Seismic imaging has advanced significantly as well, with wide-azimuth, 3-D and 4-D technology, for instance. “The ability to get the geological concepts in context with the processers has helped us understand the subsurface better,” Reid noted.

“As we move forward, I think we’re going to see a need for more robust completion technology. As we drill deeper, we’ll get into hotter temperatures and higher pressures. The drawdowns that we’re going to see, the depths and pressures, are just going to be a lot larger.
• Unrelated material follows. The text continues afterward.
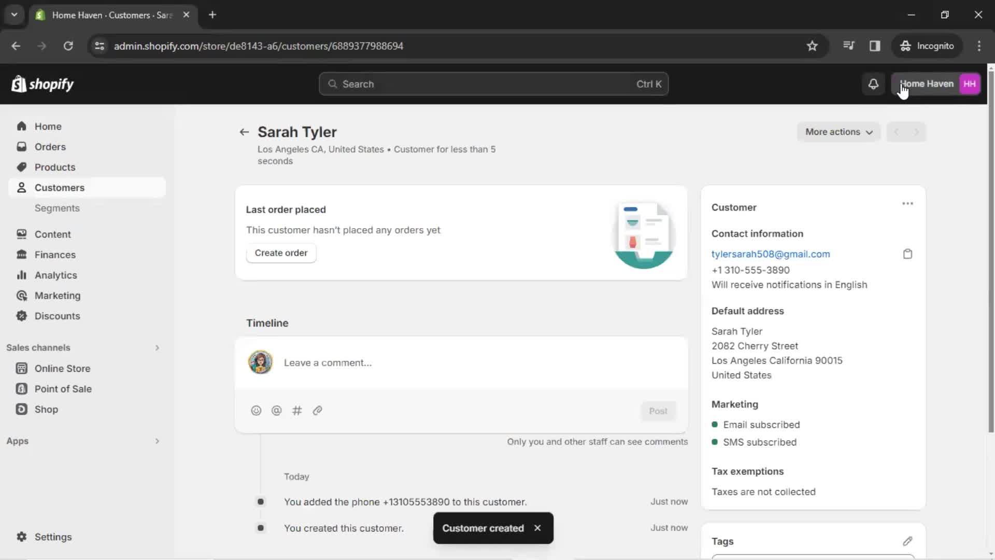
Task: Click the forward navigation arrow button
Action: tap(915, 132)
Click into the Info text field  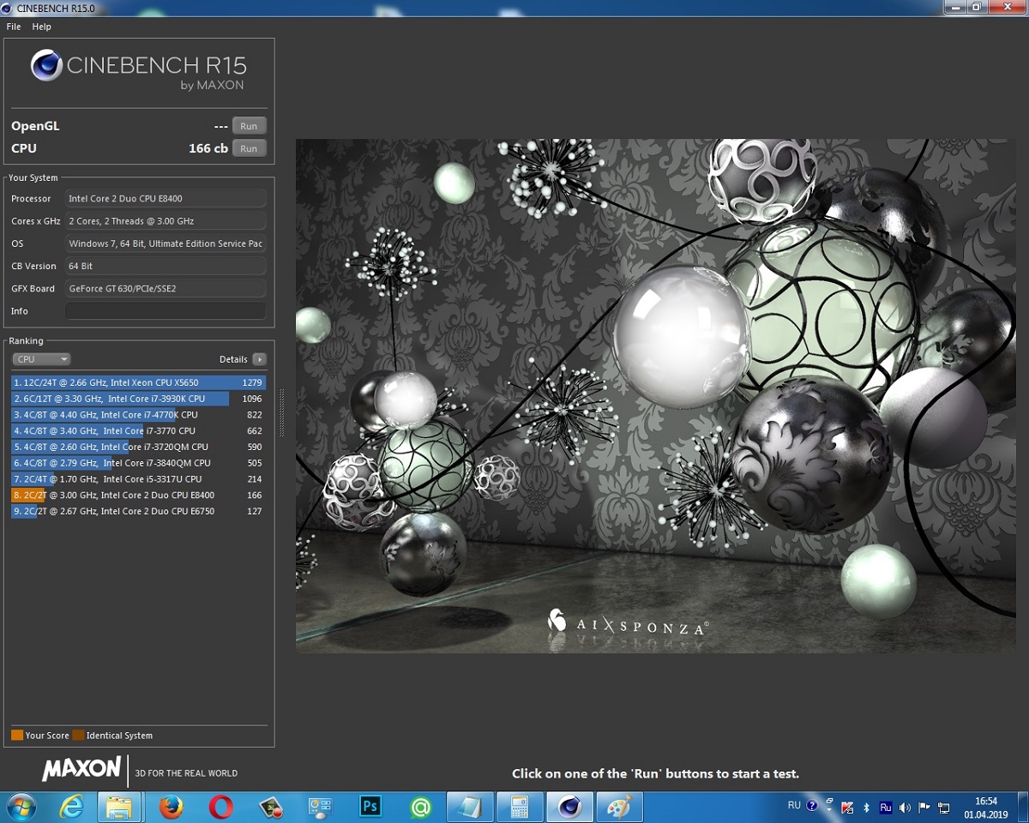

We’re going to get into things such as ceramic screens and all this really great technology that you’re going to see deployed into oil and gas.”

Boosting well recoveries

As an example of technology in action, Nye points to the success Statoil has had in increasing production from existing fields in the North Sea.

“We’ve gotten to over 50% of recovery now in Norway, and we’re aiming for 60%,” he said. “We think that a lot of the technology that’s employed there is applicable here, and we’re still in the relative maturity of secondary and tertiary recovery here. We have a long way to go.
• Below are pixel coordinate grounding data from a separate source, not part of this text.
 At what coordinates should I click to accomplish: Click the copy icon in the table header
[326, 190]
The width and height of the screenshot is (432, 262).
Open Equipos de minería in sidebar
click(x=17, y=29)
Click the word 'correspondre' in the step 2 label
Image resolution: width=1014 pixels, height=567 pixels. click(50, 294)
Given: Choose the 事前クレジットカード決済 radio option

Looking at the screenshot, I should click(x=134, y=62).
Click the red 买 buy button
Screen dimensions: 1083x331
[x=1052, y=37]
“We see in fields like Tahiti in the Gulf—a water-injection project—very positive results, and it was definitely worth it because of the enhanced recovery. We’re looking at gas injection in various places too. At our Paleogene fields, we’re about to start producing from injecting Jack and St. Malo this year. We’re a partner in that, and that’s our first venture into the emerging Paleogene Wilcox play.

“That’s been a fantastically run project on time and on cost, and we’re set to come on first production later this year. Those are massive fields, but because it’s Paleogene and carries some uncertainty, we sanction these fields with fairly low recovery factors. You know, low double-digits, but we think that the potential there over the long term to increase recovery is tremendous.”

Statoil and its partners are using subsea pumps, he said, “but we think the future is with things like ESPs [electric submersible pumps], or various other technologies where we will ultimately bring the recovery from these Paleogene fields maybe up to 20%.”

Statoil is also a partner with ExxonMobil on the nearby Julia Field, set to come onstream in 2016.

“That’s a tieback to Jack/St. Malo,” Nye said. “That field itself is as big as Jack and St. Malo combined. It’s got about six billion [bbl] in place—one of the biggest fields in the Gulf of Mexico—but the challenges in the Paleogene are the rocks, and it’s also the fact that it’s dead oil. There’s not a lot of gas, so it doesn’t want to flow naturally.

“We seek several things with technology—multi-phased subsea pumps, ESPs, gas injection, multilateral wells; and through this technology, revenue increases to our company, significantly. So we sanctioned that Julia project. As I say, we were looking at 6% or 7% recovery, and we’re able to clear that hurdle because it’s just so large.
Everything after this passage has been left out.